-------- TRECHO DO TEXTO

Meirelles, um dos codiretores da produção, também quer que ela estreie em IMAX. Confira alguns bastidores da história, que aborda uma competição inspirada no jogo do bicho em um Rio de Janeiro distópico.

Por Rafael Battaglia
Atualizado em 23 ago 2024, 13h27 - Publicado em 23 ago 2024, 13h00

Inaugurado no final do século 19, o Moinho Fluminense foi a primeira fábrica de moagem de trigo do Brasil. Fica no bairro da Gamboa, zona portuária do Rio de Janeiro, e funciona hoje como um espaço para aluguel. Dá para reservar o complexo (que, apesar de mal conservado, ainda detém uma arquitetura imponente) para fazer eventos, feiras – e até um filme.

Apenas uma porta de ferro separava a calçada vazia (há poucos pedestres naquela região) de um cenário extravagante, com luzes vermelhas, fumaças e dezenas de figurantes em trajes de gala. Era uma mistura de cassino de Las Vegas com a atmosfera futurista dos Batmans do diretor Joel Schumacher. Não é uma crítica negativa: eu adoro esses filmes.

----------------

OBJETIVOS>
A) Responda, com base no texto sobre os bastidores do filme:
(i) Em que bairro do Rio de Janeiro fica o Moinho Fluminense?
(ii) Em que jogo se inspira a competição abordada pela história?
(iii) Em que formato Meirelles quer que a produção estreie?
B) Por favor, escreva a continuação do texto sobre os bastidores do filme a partir do ponto em que ele para.

-------- TRECHOS DE DADOS

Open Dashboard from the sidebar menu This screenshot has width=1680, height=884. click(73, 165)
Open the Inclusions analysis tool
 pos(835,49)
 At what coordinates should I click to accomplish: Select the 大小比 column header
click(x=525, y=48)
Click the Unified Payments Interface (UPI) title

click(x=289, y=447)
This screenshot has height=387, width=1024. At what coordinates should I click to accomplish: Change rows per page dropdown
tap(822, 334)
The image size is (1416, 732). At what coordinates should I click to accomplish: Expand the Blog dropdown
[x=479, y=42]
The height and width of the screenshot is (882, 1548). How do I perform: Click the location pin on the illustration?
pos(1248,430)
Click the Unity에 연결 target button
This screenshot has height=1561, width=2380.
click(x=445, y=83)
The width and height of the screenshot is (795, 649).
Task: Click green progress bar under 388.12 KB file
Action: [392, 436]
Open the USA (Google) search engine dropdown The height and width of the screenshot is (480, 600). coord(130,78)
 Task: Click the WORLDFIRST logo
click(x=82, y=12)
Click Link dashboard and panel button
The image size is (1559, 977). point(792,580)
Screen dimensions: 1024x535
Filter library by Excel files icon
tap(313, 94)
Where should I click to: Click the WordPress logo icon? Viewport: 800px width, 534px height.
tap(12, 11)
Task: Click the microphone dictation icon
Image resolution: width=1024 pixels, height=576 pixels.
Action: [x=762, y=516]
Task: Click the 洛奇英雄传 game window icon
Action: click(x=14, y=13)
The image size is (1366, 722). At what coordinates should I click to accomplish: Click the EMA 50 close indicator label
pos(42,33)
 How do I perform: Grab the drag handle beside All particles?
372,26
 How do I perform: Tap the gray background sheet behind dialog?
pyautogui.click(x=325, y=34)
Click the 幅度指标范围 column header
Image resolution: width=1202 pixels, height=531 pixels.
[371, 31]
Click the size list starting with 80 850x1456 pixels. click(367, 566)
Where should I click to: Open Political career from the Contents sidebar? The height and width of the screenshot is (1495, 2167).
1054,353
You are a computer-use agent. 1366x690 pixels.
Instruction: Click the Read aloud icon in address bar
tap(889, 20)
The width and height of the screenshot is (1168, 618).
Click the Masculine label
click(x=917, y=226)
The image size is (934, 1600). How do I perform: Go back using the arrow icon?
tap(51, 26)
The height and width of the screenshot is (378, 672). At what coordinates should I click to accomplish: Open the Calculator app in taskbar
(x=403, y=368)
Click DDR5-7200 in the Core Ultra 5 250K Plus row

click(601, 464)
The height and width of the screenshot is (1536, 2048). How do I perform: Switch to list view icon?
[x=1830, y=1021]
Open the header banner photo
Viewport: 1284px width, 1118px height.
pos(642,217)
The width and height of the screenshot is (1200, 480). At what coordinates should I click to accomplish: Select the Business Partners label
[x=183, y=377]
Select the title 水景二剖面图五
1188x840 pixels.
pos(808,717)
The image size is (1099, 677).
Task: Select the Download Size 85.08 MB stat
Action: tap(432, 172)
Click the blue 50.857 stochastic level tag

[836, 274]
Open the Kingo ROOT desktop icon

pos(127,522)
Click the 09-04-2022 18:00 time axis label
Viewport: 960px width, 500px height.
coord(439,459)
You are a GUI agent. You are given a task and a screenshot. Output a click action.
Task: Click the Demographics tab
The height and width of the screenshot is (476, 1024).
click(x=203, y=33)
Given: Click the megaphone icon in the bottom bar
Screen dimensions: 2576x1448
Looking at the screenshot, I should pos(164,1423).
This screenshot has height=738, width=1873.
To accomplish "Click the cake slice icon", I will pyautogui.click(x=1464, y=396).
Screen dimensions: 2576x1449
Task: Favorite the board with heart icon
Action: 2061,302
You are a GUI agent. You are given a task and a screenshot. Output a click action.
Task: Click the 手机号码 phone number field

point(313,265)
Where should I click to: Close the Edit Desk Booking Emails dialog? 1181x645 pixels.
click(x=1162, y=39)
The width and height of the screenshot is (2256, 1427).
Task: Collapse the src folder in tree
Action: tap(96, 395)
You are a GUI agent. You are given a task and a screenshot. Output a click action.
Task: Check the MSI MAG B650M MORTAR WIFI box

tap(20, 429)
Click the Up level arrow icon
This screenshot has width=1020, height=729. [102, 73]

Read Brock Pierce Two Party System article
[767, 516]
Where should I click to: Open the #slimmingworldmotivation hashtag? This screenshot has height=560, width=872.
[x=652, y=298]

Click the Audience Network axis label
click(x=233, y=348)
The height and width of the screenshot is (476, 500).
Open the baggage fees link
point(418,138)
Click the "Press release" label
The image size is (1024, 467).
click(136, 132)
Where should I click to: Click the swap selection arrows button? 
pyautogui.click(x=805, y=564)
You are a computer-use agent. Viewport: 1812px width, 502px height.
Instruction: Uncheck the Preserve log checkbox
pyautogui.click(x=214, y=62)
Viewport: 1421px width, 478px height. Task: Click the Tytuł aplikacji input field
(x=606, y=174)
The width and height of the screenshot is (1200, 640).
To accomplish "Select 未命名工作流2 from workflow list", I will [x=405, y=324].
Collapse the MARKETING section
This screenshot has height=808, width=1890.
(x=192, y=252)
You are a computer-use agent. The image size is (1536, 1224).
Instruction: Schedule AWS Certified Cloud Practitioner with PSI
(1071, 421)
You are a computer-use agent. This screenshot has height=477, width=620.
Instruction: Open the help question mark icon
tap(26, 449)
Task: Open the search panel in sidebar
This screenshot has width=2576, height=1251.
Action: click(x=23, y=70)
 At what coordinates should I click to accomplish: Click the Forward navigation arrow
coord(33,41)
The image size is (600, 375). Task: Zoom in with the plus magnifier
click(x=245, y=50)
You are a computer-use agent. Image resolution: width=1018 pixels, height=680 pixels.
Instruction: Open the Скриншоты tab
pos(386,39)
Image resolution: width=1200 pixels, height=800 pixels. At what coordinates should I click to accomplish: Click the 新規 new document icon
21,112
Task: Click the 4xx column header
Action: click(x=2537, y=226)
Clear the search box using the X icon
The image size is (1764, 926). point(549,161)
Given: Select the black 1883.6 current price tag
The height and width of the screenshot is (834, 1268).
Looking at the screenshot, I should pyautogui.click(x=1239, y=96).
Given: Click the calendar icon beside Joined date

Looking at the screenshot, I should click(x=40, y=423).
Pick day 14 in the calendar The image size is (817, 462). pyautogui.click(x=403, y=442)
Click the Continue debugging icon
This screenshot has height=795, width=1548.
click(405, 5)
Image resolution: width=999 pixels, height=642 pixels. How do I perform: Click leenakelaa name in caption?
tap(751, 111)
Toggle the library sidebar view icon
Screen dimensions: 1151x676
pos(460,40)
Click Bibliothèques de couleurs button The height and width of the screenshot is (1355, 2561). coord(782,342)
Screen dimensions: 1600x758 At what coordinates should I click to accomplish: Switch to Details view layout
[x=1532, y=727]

----------------

RESPOSTAS FORNECIDAS>
A)
(i) Na Gamboa, zona portuária do Rio de Janeiro.
(ii) No jogo do bicho.
(iii) Em IMAX.

B)
Em junho, a Super acompanhou um dia de gravação de Corrida dos Bichos, sci-fi brasileiro que se passa em um Rio de Janeiro distópico. Na história, parte do mar secou devido a uma catástrofe climática e as condições de vida são precárias. Uma das poucas chances de ascender socialmente é participando de uma versão mortal do jogo do bicho, na qual os participantes (cada um deles representando um animal) correm em um perigoso percurso pelas ruas da cidade.

É tudo um grande espetáculo, claro. O set que visitamos é o salão onde apostadores controlam os corredores à distância e analisam os seus movimentos. O galpão estava repleto de mesas (onde aparecerão mapas 3D da corrida) e cheio de personagens endinheirados. Violência e adrenalina para os que estão do lado de fora, champanhe e canapés para os que estão lá dentro.

Foto do set de gravação do filme
(Rafael Battaglia/Superinteressante)

Corrida dos Bichos vai estrear pelo Prime Video. As gravações ainda não acabaram e não há previsão de lançamento. Mas já é seguro dizer que se trata de uma aposta alta para os padrões do audiovisual brasileiro.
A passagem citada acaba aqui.